- _Problem statement_
Arrange the lines, from the one containing "The image size is (1365, 611)." through the end of the lines, as a Markdown table with the columns Row and Line. Skip blank lines and leave the pictures out.

(Extracted lines)

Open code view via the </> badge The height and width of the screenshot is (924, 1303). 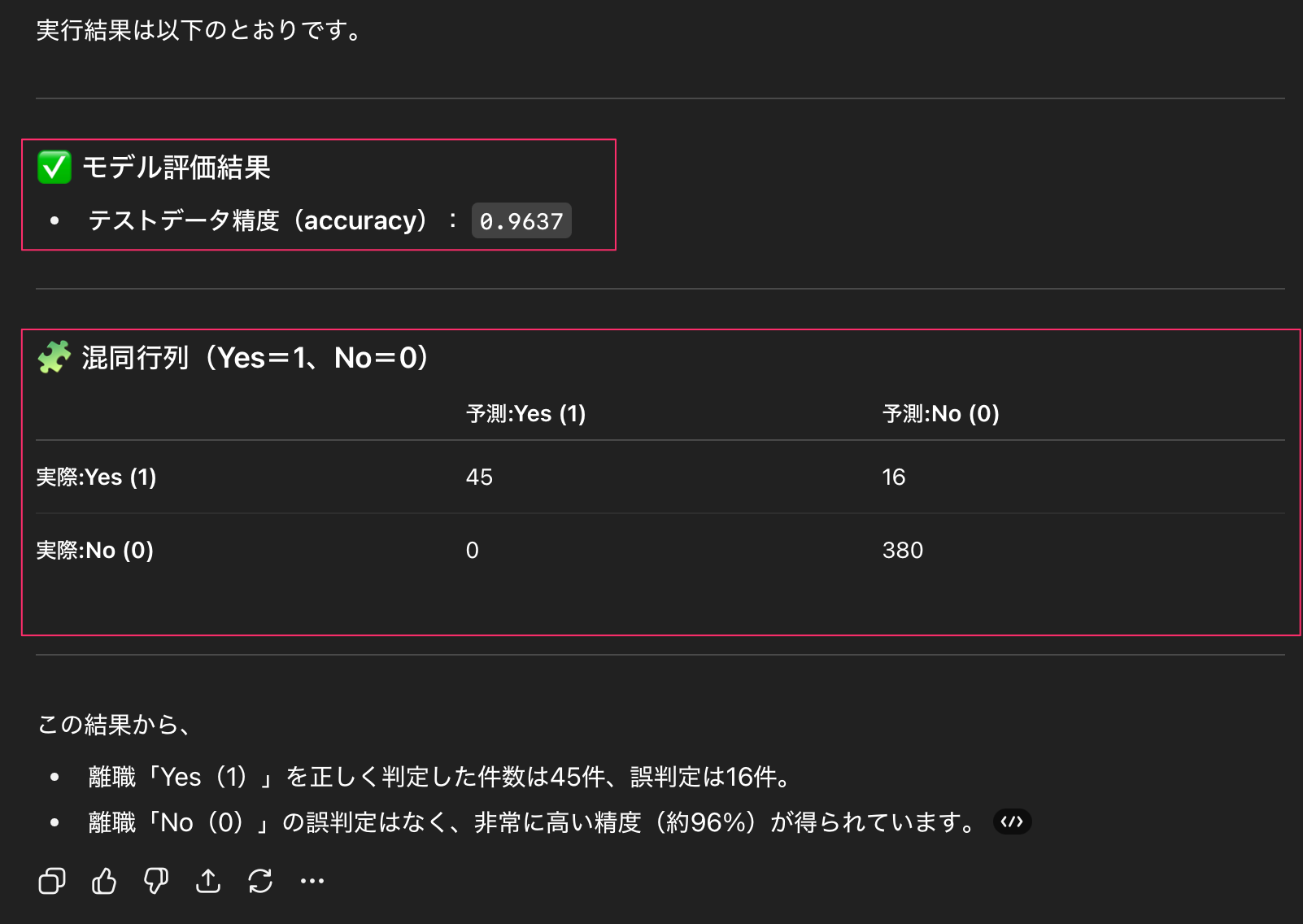(1012, 822)
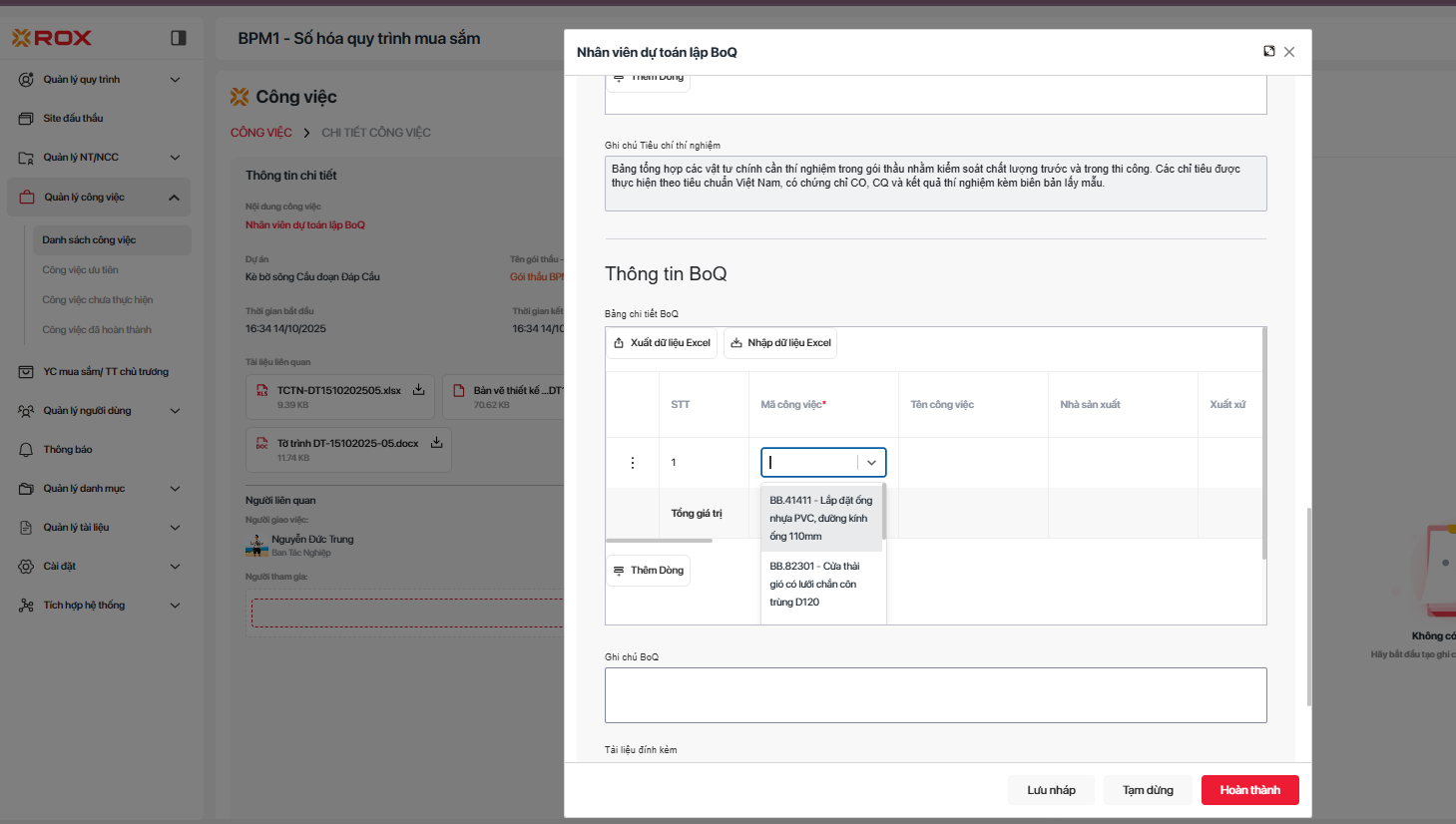The height and width of the screenshot is (824, 1456).
Task: Download Tờ trình DT-15102025-05.docx file
Action: pos(436,443)
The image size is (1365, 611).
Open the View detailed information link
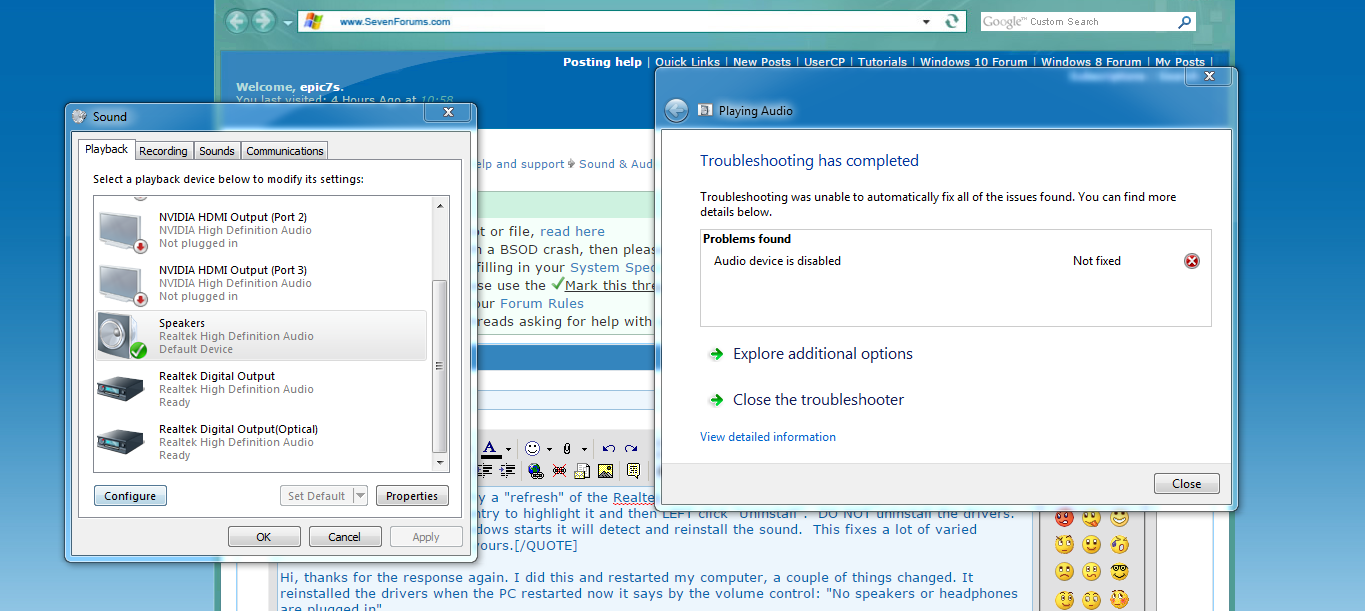point(768,437)
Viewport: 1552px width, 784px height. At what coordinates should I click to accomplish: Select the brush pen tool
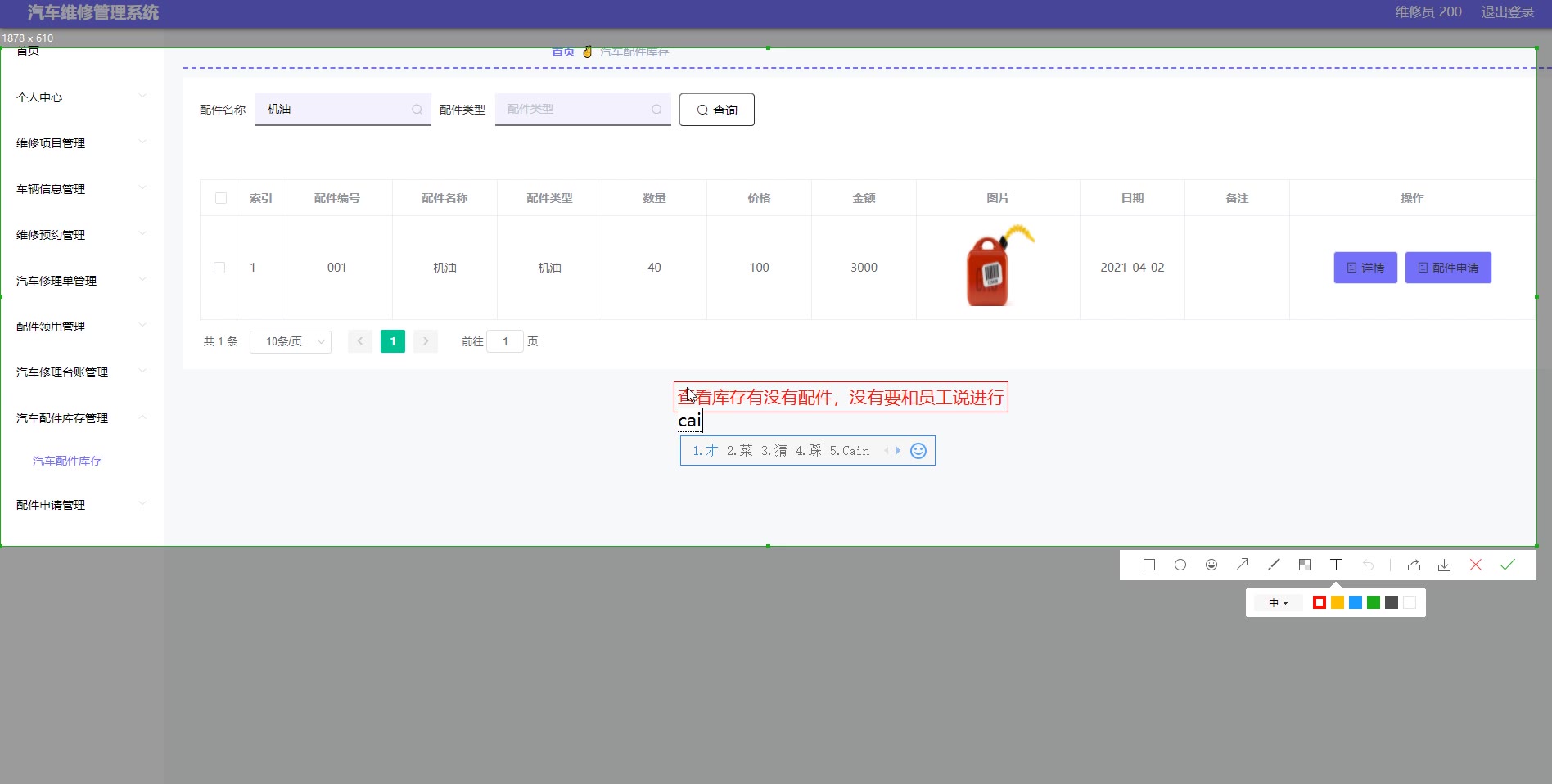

- _The output_
| Row | Line |
|---|---|
| 1 | The image size is (1365, 611). |
| 2 | Open the View detailed information link |
| 3 | point(768,437) |
| 4 | Viewport: 1552px width, 784px height. At what coordinates should I click to accomplish: Select the brush pen tool |